Brain-inspired machine learning for optimizing deep brain stimulation
This project lies on the interface of machine learning and neuroscience. Each of these areas can benefit from the insight from the other. For example, machine learning can be used for optimizing treatments for neurological disorder, while understanding the brain can help develop new machine learning algorithms. Deep brain stimulation (DBS) is a treatment for several neurological conditions, such as Parkinson’s disease and essential tremor. In these disorders, there are abnormal oscillations in neural activity, and some of them result in the characteristic shaking of hands. DBS desynchronizes these abnormal oscillations. Our group has developed mathematical models of the effects of DBS which suggest how to optimally control DBS to best supress the neural oscillations (Weerasinghe et al. 2019, 2021, PLoS Computational Biology). However, our theory assumes knowledge of certain parameters of the neural system, which need to be estimated. Thus, machine learning may help to find best control policies for DBS. Our group has also investigated the relationship between deep learning algorithms and model of learning in the brain (Whittington & Bogacz, 2019, Trends in Neuroscience). We recently observed that certain biologically inspired models learn more effectively than standard artificial neural networks.
The goal of the project is to develop machine learning methods to find optimal control policy for DBS. The first stage will involve numerical experiments investigating if machine learning algorithms can discover the optimal control policies for DBS in a simulated neural system. Next, it will be tested how these machine learning algorithms perform in experiments with real DBS. The work on the project will involve development and analysis of mathematical models, computer simulations, and comparison with experimental data gathered in BNDU and by other collaborators in Oxford. The applicants need to have strong mathematical skills and background (in calculus, linear algebra and probability theory), and be proficient in computer programming
The project will take place in the Medical Research Council Brain Network Dynamics Unit at the University of Oxford and students will benefit from the both the extensive generic and transdisciplinary skills training available within the Unit. This particular project will also offer specific training in mathematical modelling, computer simulations, data analysis and machine learning.
This Ph.D. (D.Phil.) studentship is funded by the Medical Research Council (MRC), a part of UKRI. The successful applicant is entitled to receive a tax-free stipend and, as a minimum, tuition fees paid at the Home level, regardless of whether they are Home or International students. Please see further details about MRC/UKRI studentships and guidance regarding Home and International eligibility. International students may be charged international level (‘Overseas’) fees by the University. Overseas fees are typically higher than Home level fees. See further details on fees at the University. Note that this MRC-funded studentship is not able to cover tuition fees above the Home level.

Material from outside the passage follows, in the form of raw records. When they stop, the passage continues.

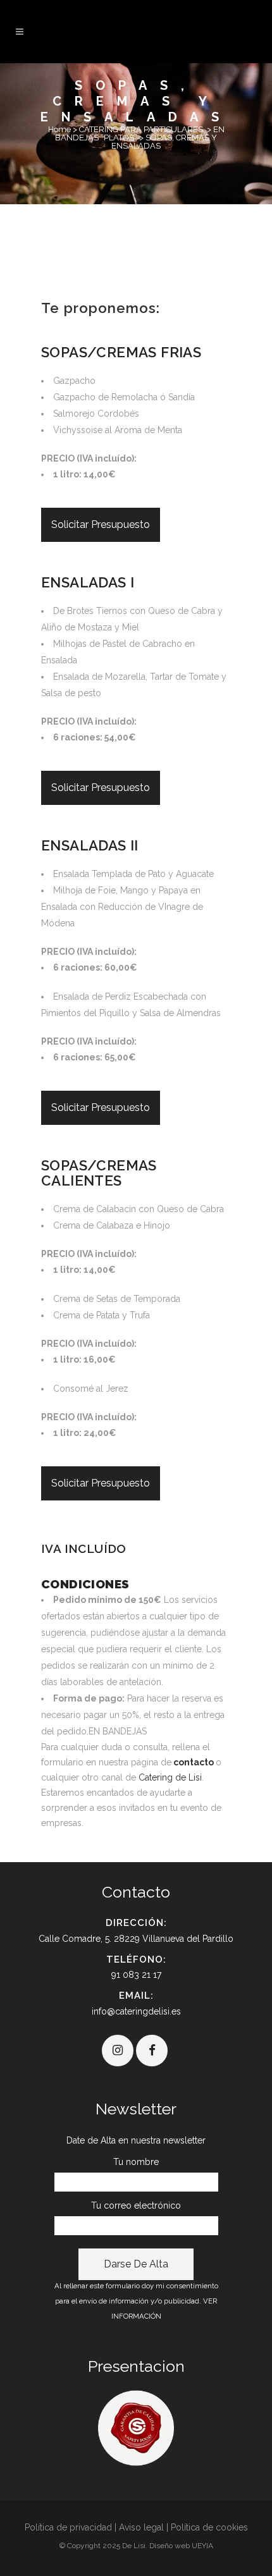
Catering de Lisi (170, 1777)
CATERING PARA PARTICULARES (141, 129)
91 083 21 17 (136, 1975)
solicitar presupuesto (100, 524)
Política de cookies (209, 2527)
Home (59, 129)
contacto (193, 1762)
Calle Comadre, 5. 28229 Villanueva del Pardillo (136, 1939)
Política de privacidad (68, 2527)
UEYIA (202, 2545)
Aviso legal (141, 2527)
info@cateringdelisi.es (136, 2011)
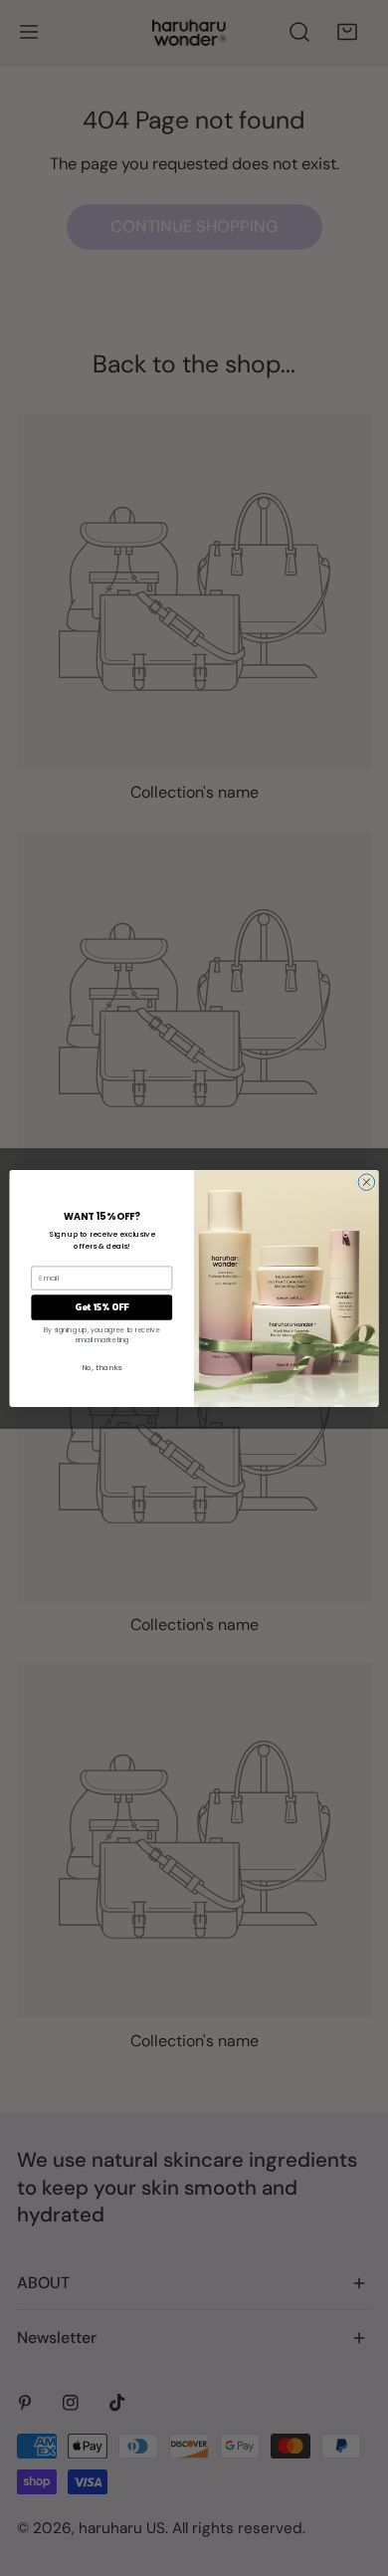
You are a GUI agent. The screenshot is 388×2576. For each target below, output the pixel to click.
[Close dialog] (366, 1181)
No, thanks (102, 1367)
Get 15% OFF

Interested candidates should possess, or expect to receive, a 1st class or upper 2nd class degree (or equivalent) in a related scientific discipline, e.g. computer science, engineering, mathematics, biological or physical sciences. Strong mathematical skills and background (in calculus, linear algebra and probability theory) are essential, as is proficiency in computer programming.
Prof Rafal Bogacz will be happy to discuss the project and PhD further. Please contact him by email on email@example.com
To be considered for one of these MRC-funded studentships, please submit an application for admission to the D.Phil. in the Nuffield Department of Clinical Neurosciences (course code RD_CU1), following the guidance. According to this guidance, the application should include a brief research proposal, which in this case should describe your ideas on how machine learning could be used to optimize closed-loop deep brain stimulation. On the application form, in the section headed ‘Departmental Studentship Applications’, please indicate that you are applying for a studentship and enter the reference code for a MRC BNDU studentship "2022BNDUDTA".
The closing date for applications is 12.00 midday UK time on Friday 3rd December 2021.
Interviews for short-listed applicants will be held on Friday 7th and Monday 10th January 2022.
Applications are invited from both Home students and International students to join a multidisciplinary team of scientists studying computational models of brain decision networks. An MRC-funded studentship is available from the start of academic year 2022/23, for 3.5 years, and will be primarily supervised by Professor Rafal Bogacz at the MRC BNDU.